Namun, tidak adanya tekanan permintaan, kata Rusman, bukan berarti kemampuan dan keinginan orang untuk konsumsi berhenti. Penurunan inflasi juga disebabkan sandang dan perumahan yang menjadi konsumsi langsung masyarakat menurun drastis.
"Produksi dari penyediaan bahan pokok sangat memadai sepanjang November, sepertinya masyarakat tidak merasakan gejolak kenaikan minyak goreng," tuturnya.
Beberapa komoditas yang mengalami kenaikan pada November 2008, yakni cabai merah, emas perhiasan, nasi dengan lauk, rokok kretek filter, mi, ikan diawetkan, bawang merah, rokok kretek, bayam, kacang panjang, ketimun, sawi hijau, jeruk, ayam goreng, air kemasan, cat tembok, tarif kontrak rumah, pasir, tarif listrik, pembasmi nyamuk cair, uang kuliah akademi/perguruan tinggi, dan mobil.
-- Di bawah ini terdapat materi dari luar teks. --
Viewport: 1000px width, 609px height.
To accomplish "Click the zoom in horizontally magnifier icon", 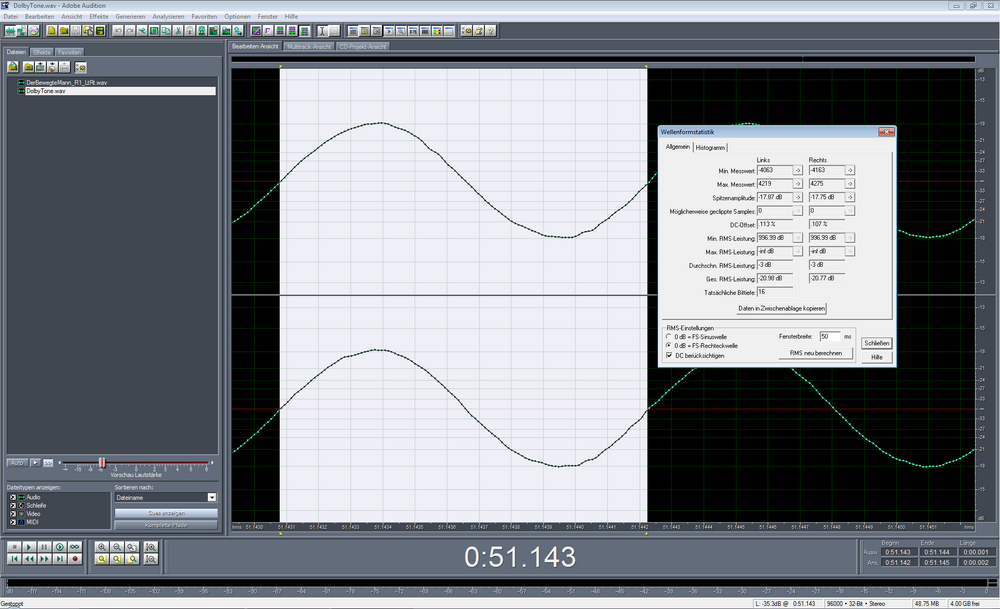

Sementara itu, komoditas yang mengalami penurunan harga, yakni daging ayam ras, ikan segar, minyak goreng, telur ayam ras, bensin, angkutan antarkota, angkutan udara, daging sapi, kangkung, petai, tahu mentah, cabai rawit, kelapa, besi beton, dan bahan bakar rumah tangga.